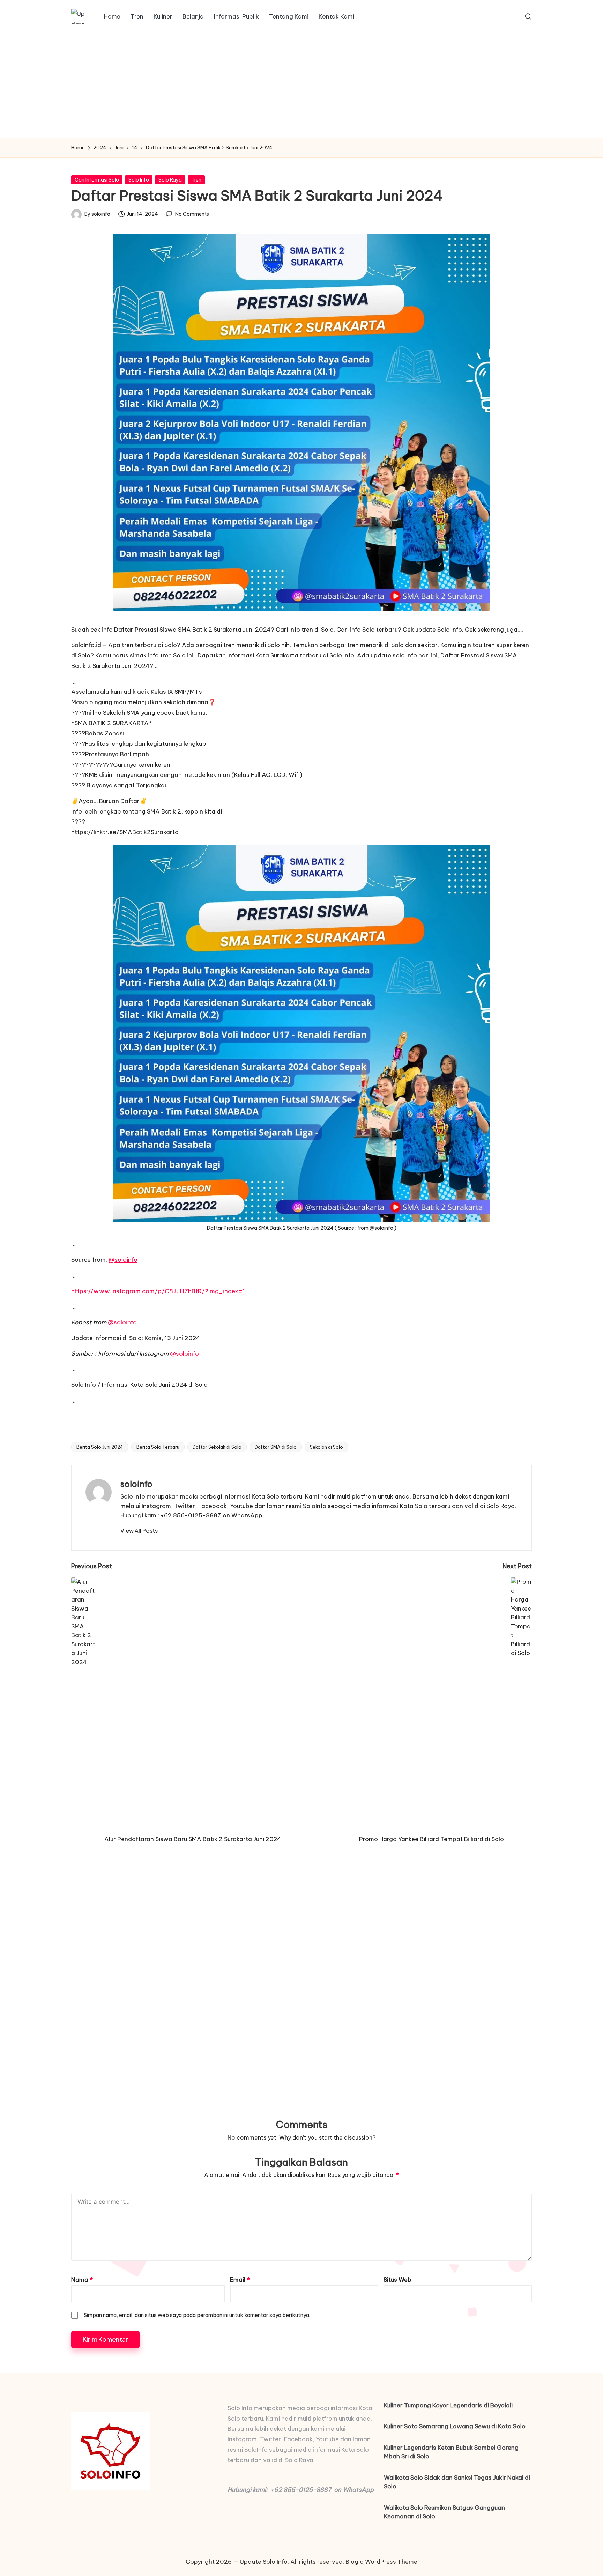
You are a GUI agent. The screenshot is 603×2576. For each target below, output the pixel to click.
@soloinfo (123, 1260)
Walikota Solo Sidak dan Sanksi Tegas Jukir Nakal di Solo (457, 2482)
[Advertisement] (301, 85)
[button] (139, 1530)
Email (240, 2279)
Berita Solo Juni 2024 (99, 1447)
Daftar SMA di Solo (276, 1447)
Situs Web (397, 2279)
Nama (82, 2279)
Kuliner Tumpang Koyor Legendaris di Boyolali (448, 2405)
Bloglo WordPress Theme (381, 2562)
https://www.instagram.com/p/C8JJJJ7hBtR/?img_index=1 (158, 1291)
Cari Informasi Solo (97, 180)
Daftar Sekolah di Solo (217, 1447)
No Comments (192, 214)
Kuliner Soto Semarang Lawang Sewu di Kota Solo (455, 2426)
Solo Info (138, 180)
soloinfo (136, 1484)
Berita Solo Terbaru (157, 1447)
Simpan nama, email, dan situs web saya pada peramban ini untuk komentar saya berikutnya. (197, 2315)
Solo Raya (170, 180)
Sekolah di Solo (326, 1447)
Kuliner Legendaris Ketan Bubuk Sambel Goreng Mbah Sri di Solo (451, 2452)
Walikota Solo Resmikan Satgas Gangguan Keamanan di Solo (444, 2512)
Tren (196, 180)
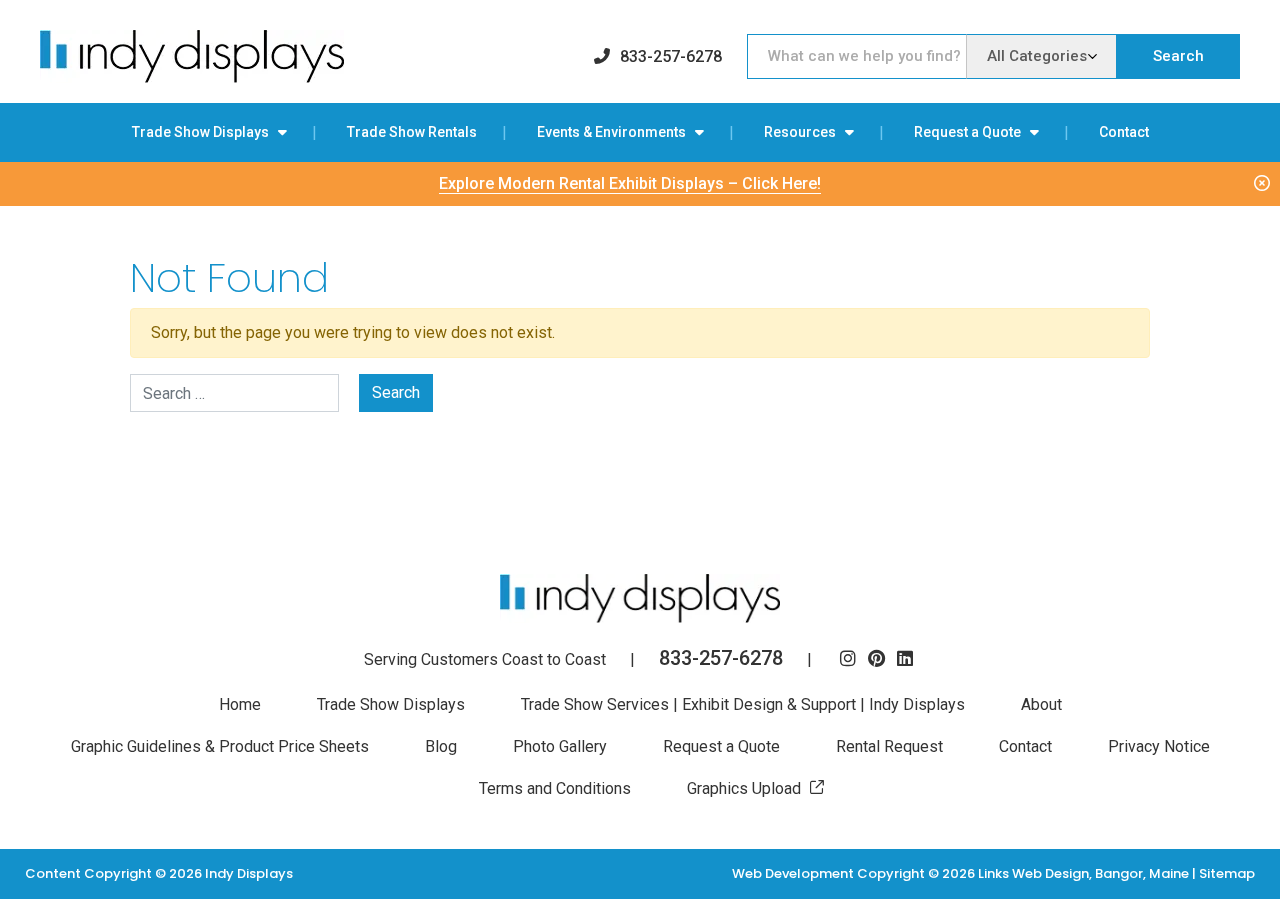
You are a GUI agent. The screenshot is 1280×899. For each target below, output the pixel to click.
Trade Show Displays (200, 132)
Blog (441, 746)
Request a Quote (967, 132)
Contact (1124, 132)
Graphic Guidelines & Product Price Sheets (220, 746)
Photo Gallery (560, 746)
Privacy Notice (1159, 746)
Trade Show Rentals (412, 132)
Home (240, 704)
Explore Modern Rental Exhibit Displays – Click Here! (630, 183)
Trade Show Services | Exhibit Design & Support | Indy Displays (743, 704)
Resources (800, 132)
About (1041, 704)
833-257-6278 (671, 56)
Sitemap (1227, 873)
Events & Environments (611, 132)
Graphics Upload (744, 788)
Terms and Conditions (555, 788)
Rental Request (889, 746)
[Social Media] (848, 659)
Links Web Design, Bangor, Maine (1085, 873)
◆ ◆ ◆ ◆ ◆
* _Assignment_
Scan the records above for the word "below". Copy each line that has it.

* _Exercise solution_
You are a GUI agent. The screenshot is 603×2576. For each target below, output the pixel to click.
You are a GUI agent. The screenshot is 1280×899. For each target below, output the pixel to click.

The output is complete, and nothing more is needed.